Testimony
Testimony of Robert M. Hayes
President of the Medicare Rights Center
Before the Senate Democratic Policy Committee
February 27, 2006Good afternoon, Mr. Chairman and members of the Senate Democratic Policy Committee.
We appreciate your concern over the public health emergency that is being caused by the bungled, if inevitable, mismanagement of the new prescription drug program. We are grateful to bring before the Committee—and to anyone else in the government who will listen—our day-to-day experiences assisting people with Medicare.
The Medicare Rights Center is a not-for-profit consumer service organization, with offices in New York, Washington, Chicago and Baltimore. We provide counseling and education services directly to tens of thousands of individuals and organizations and we promote policy recommendations rooted in the real needs of people with Medicare.
We are neither supported by nor controlled by the pharmaceutical or insurance industries. Our sole and non-partisan mission is to serve people with Medicare.
Two months into the Part D program, we ask whether it furthers Medicare’s fundamental goal: providing health security for the American people. By act of Congress and remarkably submissive regulation by the Administration, Part D plans have broad leeway to decide which drugs they cover, what they will charge, and what impediments they will place between patient and needed medicine.
What does this mean to far too many people with Medicare? Fear, anxiety, and uncertainty: exactly the opposite of what Medicare has offered for 40 years, and exactly the opposite of what the American taxpayer should be purchasing with their hundreds of billions of dollars.
The fear and anxiety is not unwarranted.
Consider Ms. S, a 76-year old widow. Until January she used New York’s Medicaid program to fill her prescriptions. Like over 6 million others with Medicare and Medicaid, Ms. S was switched from Medicaid to Medicare drug coverage. Armed with both her Medicaid card and her new Medicare drug card, she went to her local pharmacy to get her blood pressure medicine -- only to learn that her medicine was not covered. Ms. S left the pharmacy empty handed. A week later, she was taken by ambulance to the hospital— her heart was beating too slowly for her to stand up.
The litany of start-up problems is familiar:
- the poorest people with Medicare were wrongly charged unaffordable co-payments and deductibles because they were not entered into plan computer systems,
- drug plans did not provide temporary fills for drugs not on their formularies, as they promised,
- neither plan nor government hotlines were functioning reasonably.
Responsibly, most states stepped in to provide stop-gap coverage through their Medicaid programs to people who receive both Medicare and Medicaid benefits – a step vehemently and irresponsibly fought by the Bush Administration throughout 2005 and the early days of 2006.This temporary coverage has saved lives. But once these safety-nets are pulled, we expect not just more bungling, but systemic and widespread deprivations of needed medicines caused by the design of the drug plans.
One design feature in particular, will keep needed drugs from people with Medicare—so-called utilization management practices. To many people with Medicare, these are classic “hide the ball” plays.

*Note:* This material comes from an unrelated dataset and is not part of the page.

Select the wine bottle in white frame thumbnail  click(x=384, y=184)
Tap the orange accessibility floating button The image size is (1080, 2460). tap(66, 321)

Neither plan nor CMS web explain how these restrictions work. Curiously, that is acceptable to CMS. But people need that information to decide if their drug regimens are compatible with plan restrictions.
In addition, the process to appeal a denial of coverage is not working. Patients and doctors routinely cannot get through to plans to obtain the forms and documentation requirements necessary. Every plan uses different forms, requiring different documentation. Some plans are just out to undermine legitimate need, for example, requiring doctors to forward articles from medical journals to back up their case for a particular drug. Physician, pharmacist and patient groups are developing a model form for plans, but use of this form will be voluntary—CMS, curiously, will not require plans to accept it.
Needless to say, many people with Medicare—those with cognitive disabilities or mental illness, those who are isolated in their communities—would never, even with an efficient process, be able to appeal for coverage. But this system turns an appeal for coverage into an insurmountable hurdle even for the savviest Medicare consumer.
Consumer dissatisfaction—a combination of unaffordability and confusion—causing the low-take up in the drug benefit. At the current pace of enrollment, 13 million people with Medicare will be without meaningful drug coverage when the enrollment period ends on May 15.
No matter how low a bar the Administration sets for enrollment targets, those 13 million older and disabled Americans will demonstrate forcefully the failure of the Part D benefit design. They will contradict any false claim of mission accomplished.
Low as the overall Part D voluntary enrollment figures are, Congress promptly should address the even more abysmal enrollment rates in the low-income subsidy, the “Extra Help.” At last count, only 1.1 million of an estimated eight million eligible people are enrolled. Over half of those who have applied have been rejected due to the asset test—a test that punishes poor Americans who have scrimped to have some security. It also complicates the application process, preventing automatic enrollment on the basis of income information on file with the federal government.
People with Medicare need and deserve an affordable, secure and intelligible drug benefit through Medicare. So does the American taxpayer.